今回は、能管筒です。これは、能管を保管するための品ではなく、能管を入れて腰に差し、能舞台に上がる物です。笛方は、舞台に座ると、この筒からおもむろに能管を取り出し、右ひざに立てて待ちます。目立ちませんが、結構重要なアイテムです。

似たような品が多いので、今回は代表的な3本をとりあげました。

まず、一番オーソドックスな能管筒(写真中央)です。

ボロボロになった笛袋に入っていました。袋からすると江戸期か?

口径 3.6㎝、底径 3.1㎝、長 39.1㎝。江戸?

ボディは紙です。黒漆を全体に塗り固めています。いわゆる一閑張(いっかんばり)です。金具が失われています。

かなり使い込まれ、口元の漆が剥げています。

筒底には、穴が開いています。

黒漆に、華麗な蒔絵をした物もあります。ぐっとお値段が上がります。

次の能管筒(写真左)は樹脂製です。

口径 3.7㎝、底径 3.3㎝、長 40.2㎝。昭和。

かなりしっかりとしています。その分、重い。

樹脂製の能管筒は、扱いやすいです。が、熱成型しただけの粗雑な造りの物が多いです。その中で、この品は、内部を削って整えてあり、塗りも本格的です。しかし、樹脂は樹脂(^^;

さて、今回のブログのメインはこの品(写真右)です。

口径 3.3㎝、底径 3.0㎝、長 39.8㎝。明治?

非常に珍しい能管筒です。特注品でしょう。

形は同じですが、通常の一閑張(紙ー黒漆製)ではなく、竹でできています。竹という素材は通常少しひしゃげていますが、この品はほぼ真円に内外を削って成形しています。竹の内側を丸く削るのは、かなりの技と手間が要る作業です。その結果、筒の厚さは非常に薄く、手で持っても竹であることを感じません。

底が節になっていて、やはり水抜きの穴が開いています。

竹の繊維が縦に走っているので、薄くても強度があります。

途中には、節を削った跡がみえます。

しかし、竹は横方向の力には弱い。経年の劣化で、割れ目ができています。

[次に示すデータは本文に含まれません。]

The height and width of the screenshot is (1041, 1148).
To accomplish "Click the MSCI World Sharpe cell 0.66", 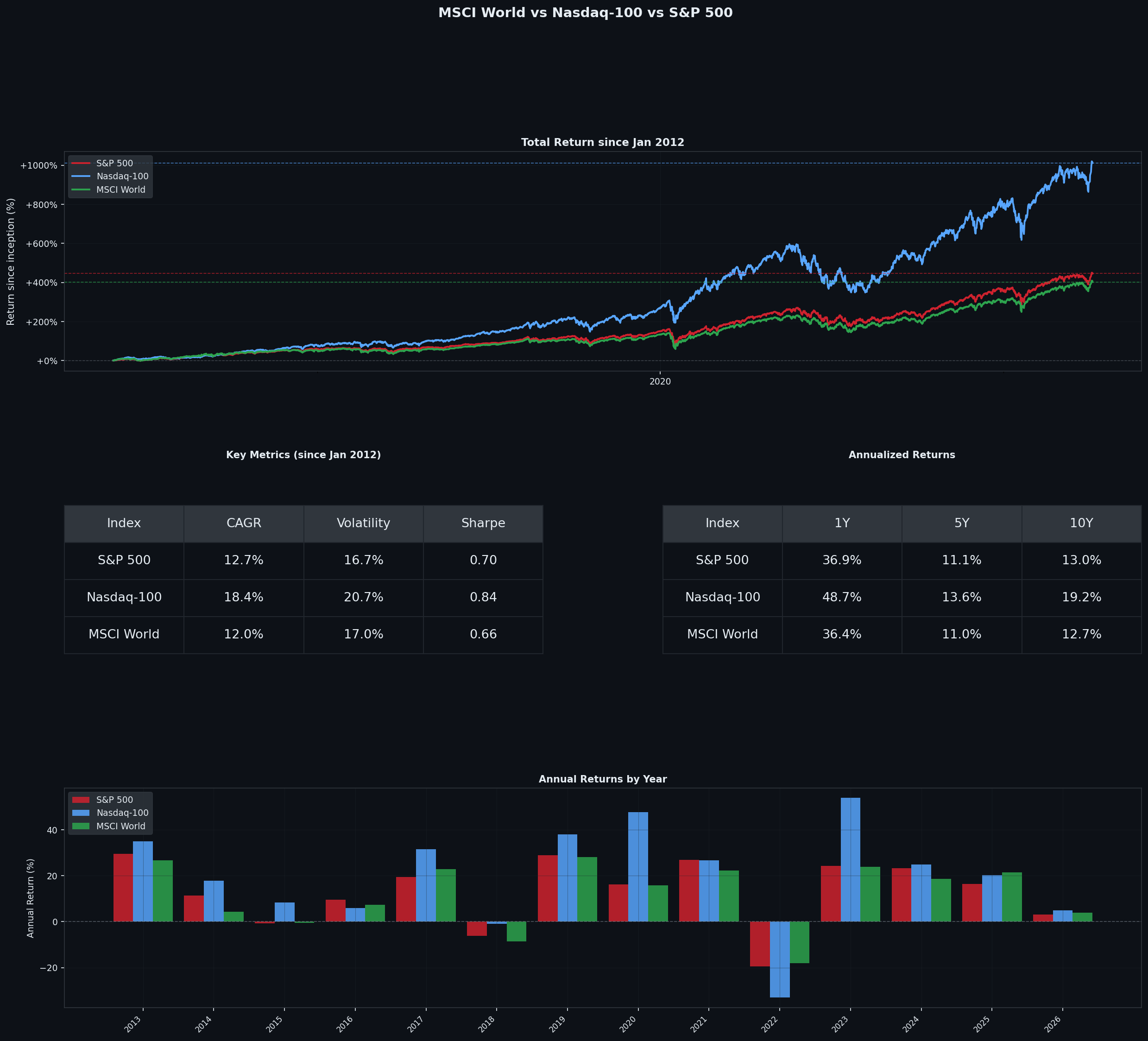I will coord(483,634).
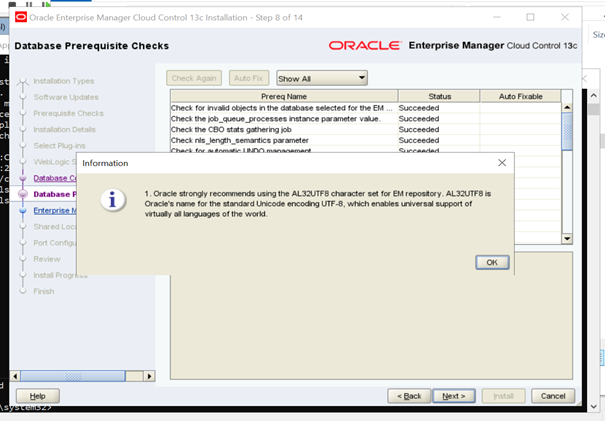
Task: Select Installation Types step in sidebar
Action: (64, 81)
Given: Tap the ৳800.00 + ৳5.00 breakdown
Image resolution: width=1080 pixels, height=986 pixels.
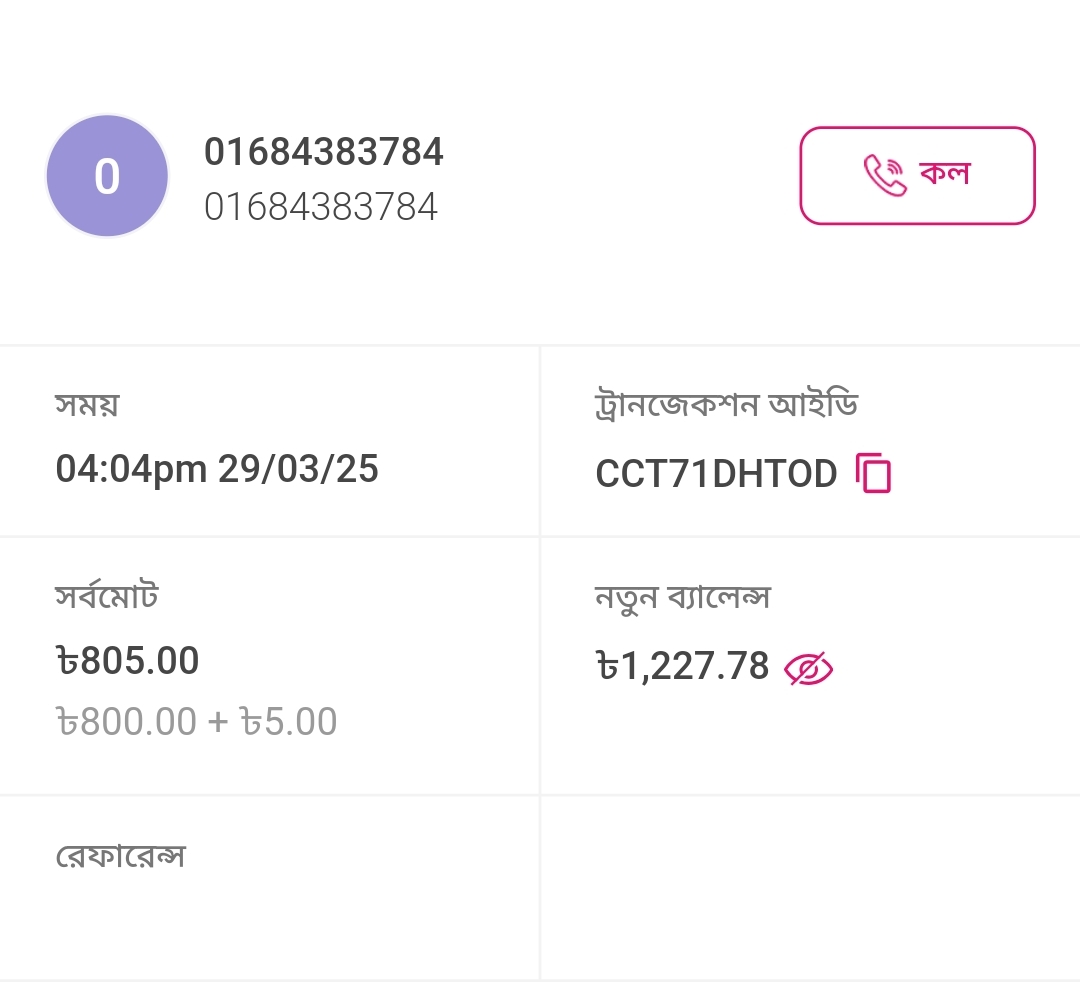Looking at the screenshot, I should pyautogui.click(x=197, y=722).
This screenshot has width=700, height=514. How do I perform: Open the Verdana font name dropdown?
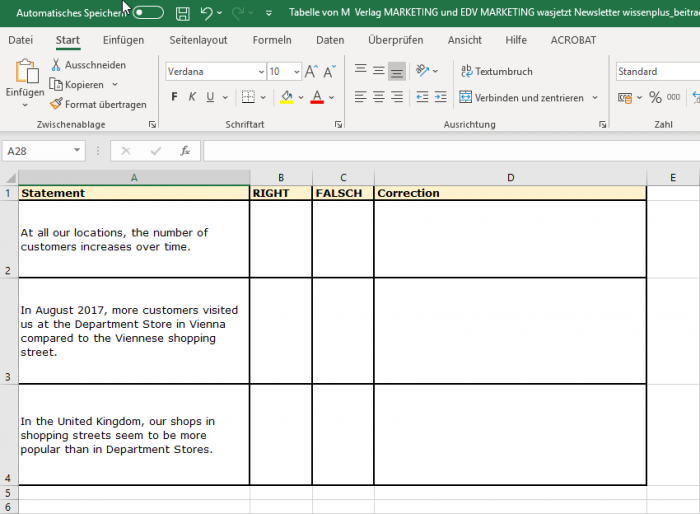pos(260,72)
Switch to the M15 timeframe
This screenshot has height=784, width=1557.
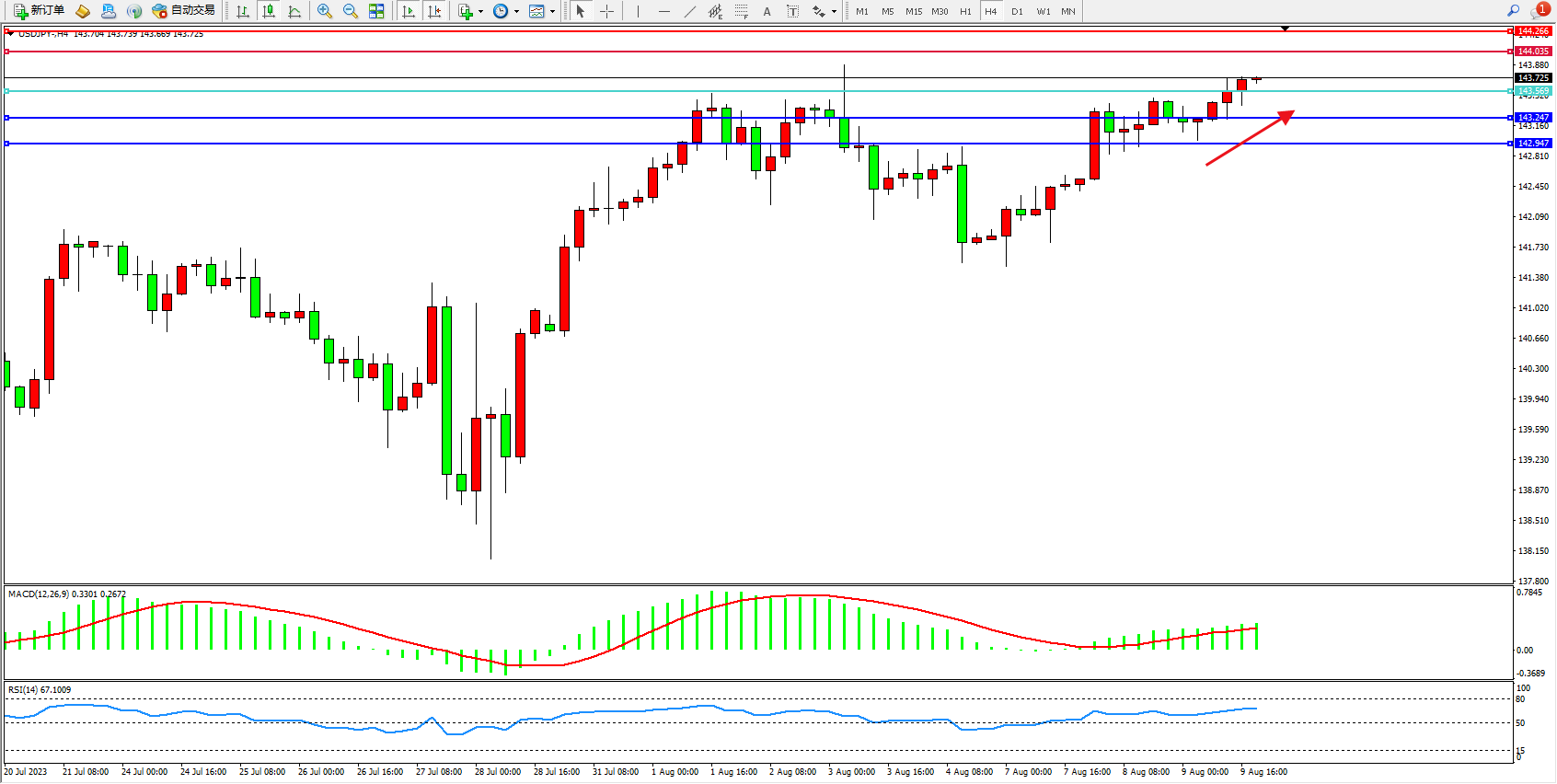pos(913,11)

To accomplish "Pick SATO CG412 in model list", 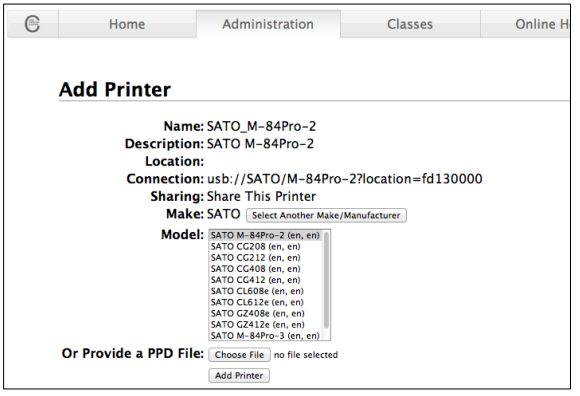I will click(266, 280).
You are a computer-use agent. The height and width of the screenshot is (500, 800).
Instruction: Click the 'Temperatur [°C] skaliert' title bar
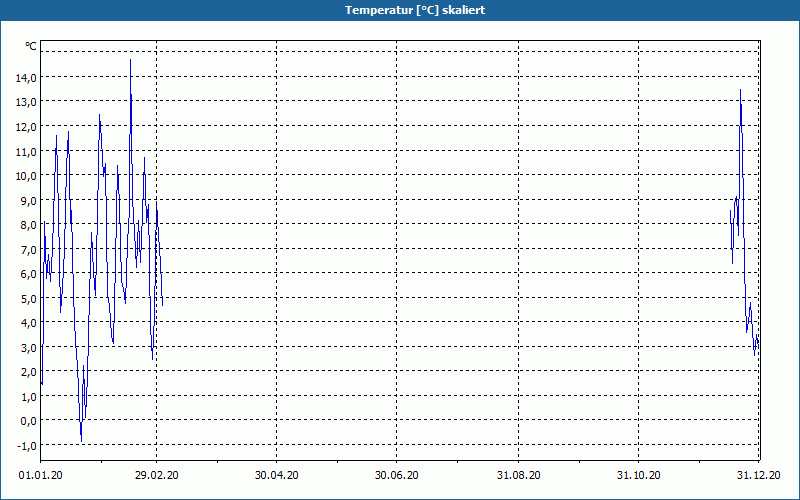coord(400,10)

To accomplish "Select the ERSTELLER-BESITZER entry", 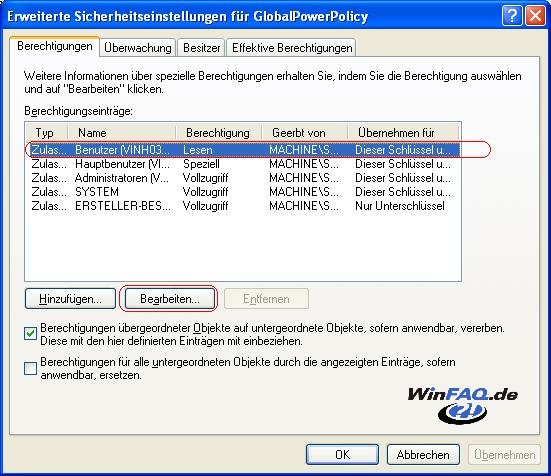I will 243,206.
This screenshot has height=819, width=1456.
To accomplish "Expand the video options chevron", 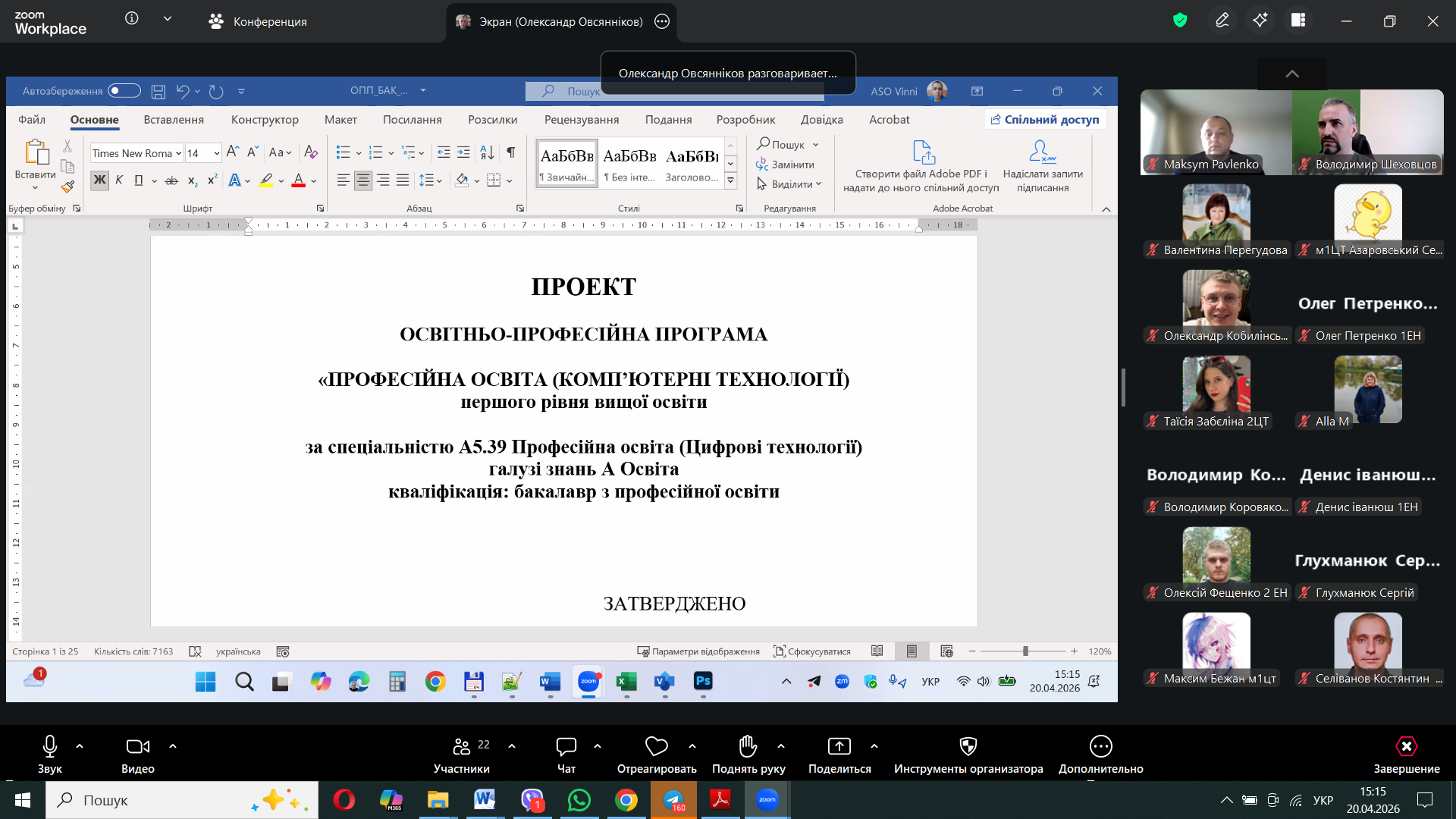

私が漆で補修しました。イマイチ(^^;

ま、上品な蒔絵の方に自然と目が行くので、割れ目は目立たないでしょう(^.^)

こうやって、3種類を並べてみると、

竹製能管筒の風格が際立ちます。

手にするとさらに違いが実感できます。ふわりと軽い。

プラ製 159g、紙漆製 が83gに対して、この品は、わずか47gなのです。